_DATASET EXTRACT_.
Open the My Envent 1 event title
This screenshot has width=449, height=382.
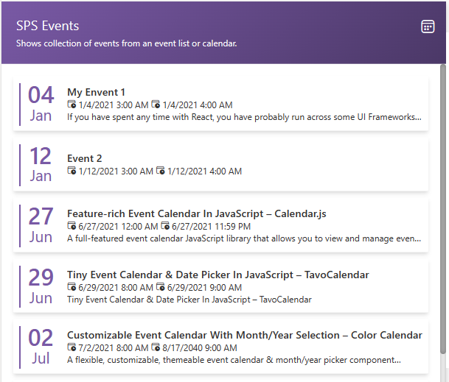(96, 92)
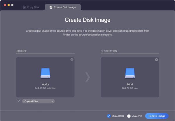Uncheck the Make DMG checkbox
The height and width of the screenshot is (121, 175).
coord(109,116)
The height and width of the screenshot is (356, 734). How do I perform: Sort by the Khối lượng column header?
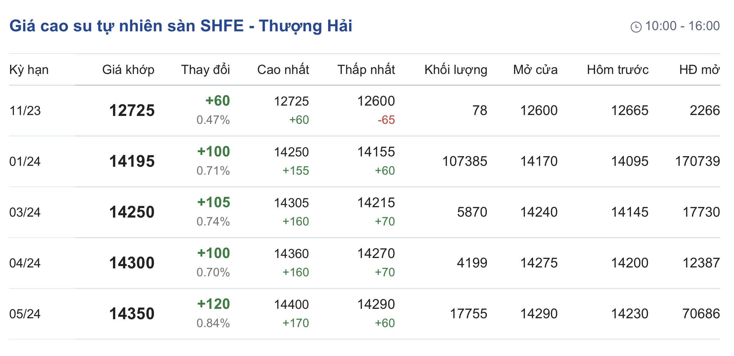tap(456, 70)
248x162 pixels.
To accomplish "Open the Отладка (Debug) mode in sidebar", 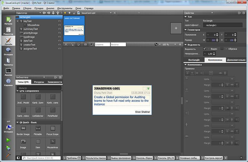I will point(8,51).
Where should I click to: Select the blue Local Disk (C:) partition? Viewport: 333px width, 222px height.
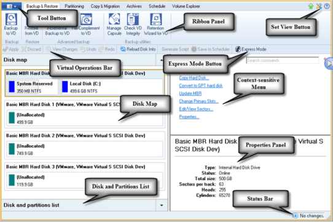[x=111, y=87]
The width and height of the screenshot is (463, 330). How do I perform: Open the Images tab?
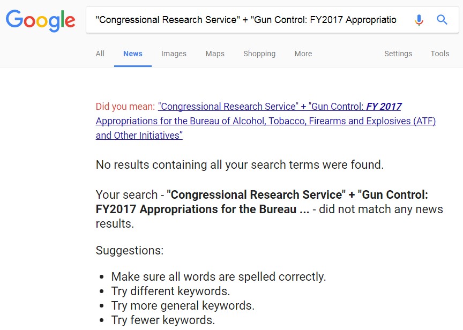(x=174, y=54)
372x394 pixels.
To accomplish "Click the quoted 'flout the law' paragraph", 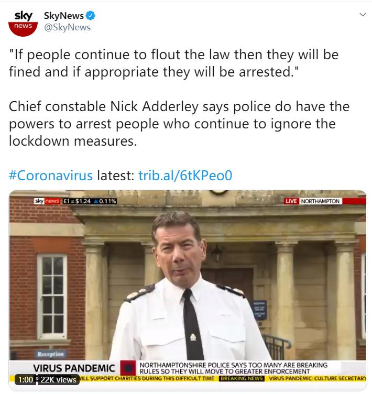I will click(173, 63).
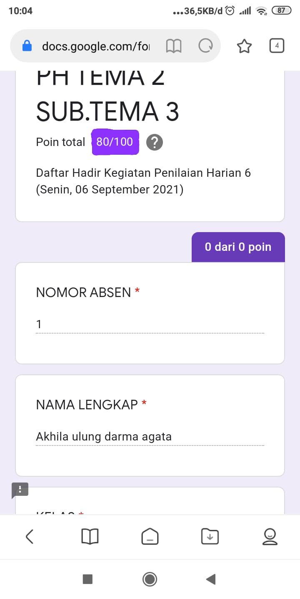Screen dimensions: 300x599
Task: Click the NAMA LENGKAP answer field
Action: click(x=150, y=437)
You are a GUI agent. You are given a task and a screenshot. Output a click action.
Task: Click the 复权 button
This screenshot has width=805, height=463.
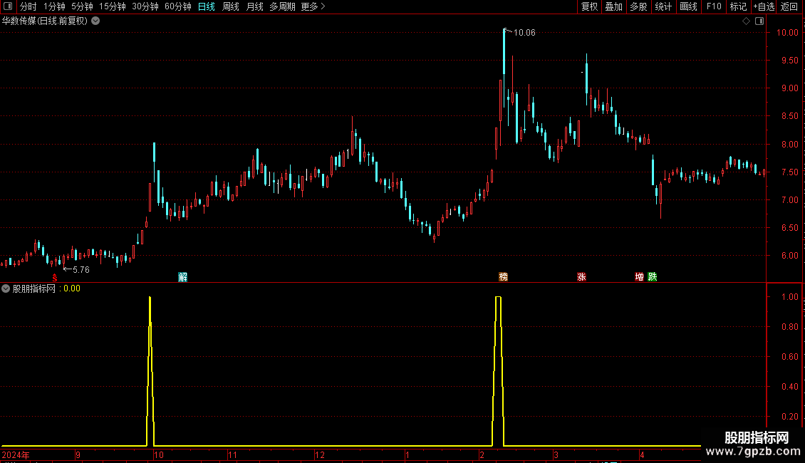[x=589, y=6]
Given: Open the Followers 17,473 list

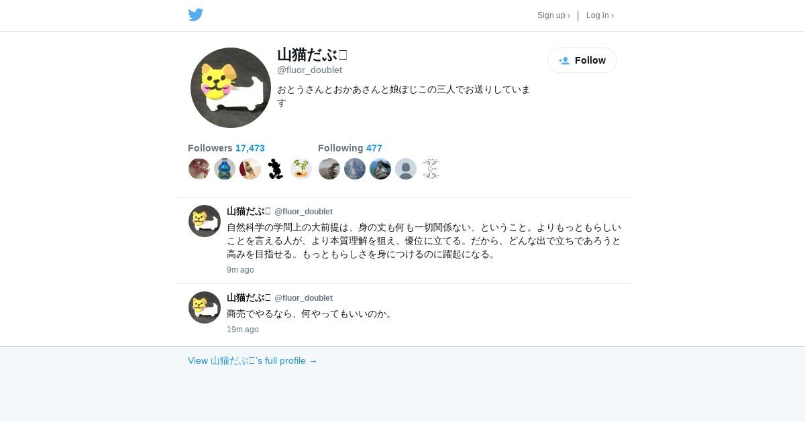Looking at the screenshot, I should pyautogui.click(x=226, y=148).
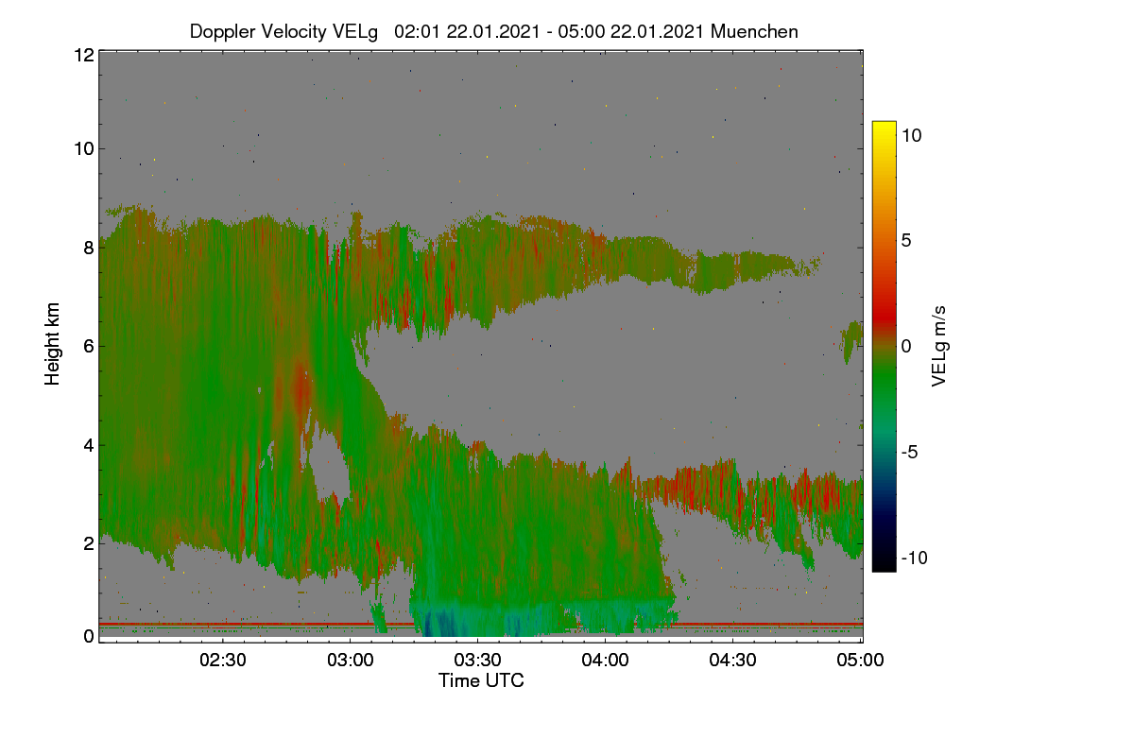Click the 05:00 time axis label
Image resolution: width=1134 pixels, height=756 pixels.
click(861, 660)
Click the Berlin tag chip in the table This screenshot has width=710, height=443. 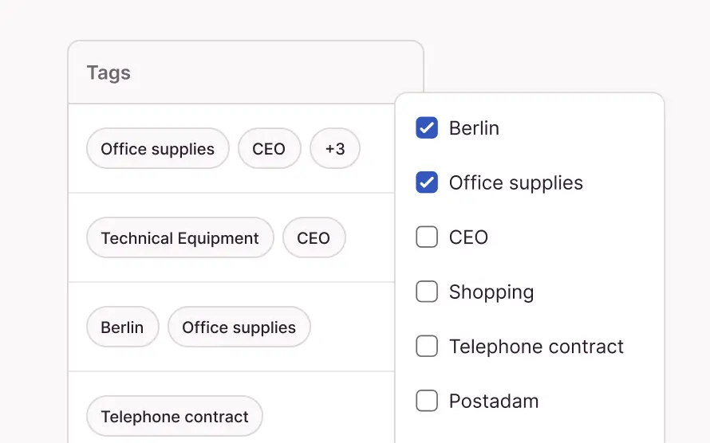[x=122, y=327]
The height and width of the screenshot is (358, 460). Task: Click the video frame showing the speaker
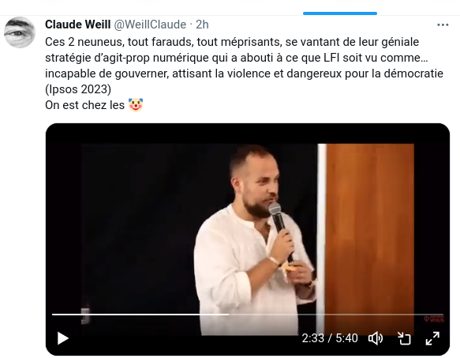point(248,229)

_YOUR ASSIGNMENT_.
What is needed is a verbatim copy of the lines from the line with "The height and width of the screenshot is (358, 460)." through the last line of the listing, pictures excluded.

_SOLUTION FOR THIS TASK_.
The height and width of the screenshot is (358, 460). Task: Click the video frame showing the speaker
point(248,229)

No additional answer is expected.